Because any financial reward to the authors may bias the validity of their reports (either knowingly or unknowingly), most medical journals now require that all authors who submit manuscripts declare any financial relationships that may have a bearing on their research.
And yet, a spate of medical and media publications has recently highlighted possible conflicts of interest in a number of clinical trials. These revelations undermine our trust in the results of studies, even some of those reported in the leading journals.
During a two-month period in 2006, for example, authors of 3 different articles in JAMA on the treatment, respectively, of arthritis, cancer, and migraine, failed to acknowledge funding and consulting relationships with firms selling drugs to treat those very conditions.
An even more egregious cluster of incomplete and unsatisfactory financial disclosures was described in a recent article in The New York Times, about a 2006 New England Journal of Medicine paper concerning the use of computed tomography (CT) to screen for early-stage lung cancer. Author Claudia I. Henschke, M.D., Ph.D., of Weill Cornell Medical College in New York, failed to disclose to the journal that the tobacco industry had provided much of the funding for her study.
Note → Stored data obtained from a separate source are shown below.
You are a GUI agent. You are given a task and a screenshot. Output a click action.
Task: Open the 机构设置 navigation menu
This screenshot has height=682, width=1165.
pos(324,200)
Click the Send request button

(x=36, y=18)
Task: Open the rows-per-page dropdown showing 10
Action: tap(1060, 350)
According to the Times article, $3.6 million from the tobacco companies was funneled through a charity called the "Foundation for Lung Cancer: Early Detection, Prevention & Treatment." And it seems that Henschke, the principle investigator of the research study, was also the president of this foundation. What's more, one of the study's co-investigators served as the foundation's secretary-treasurer, while both the dean of the medical college and the vice-chairman of its board of overseers were listed as directors.
Dr. Henschke said that the results of the study, which involved people at high risk for lung cancer, suggested that annual low-dose CT scans could prevent 80 percent of lung cancer deaths in such individuals.
Such a startling conclusion might encourage physicians to use CT screening in their patients, without those physicians knowing that this strategy would provide financial benefits to Dr. Henschke and to a Cornell colleague who was a co-author of the article. Dr. Henschke and this colleague, it turns out, held royalty-paying patents on CT-based, tumor-detection technology.
Dr. Henschke says that she disclosed these patent holdings to the journal, which inexplicably failed to reveal them at the time the article was published. It is evident that both the authors of the article and the editors of the journal didn't properly inform their readers.
The real problem here is the conflicts of interest themselves, rather than the improper disclosure of conflicts. Investigations into how monetary payments affect the way scientists interpret their results have shown that a study sponsored by a company is more likely to present that company's product in a favorable light.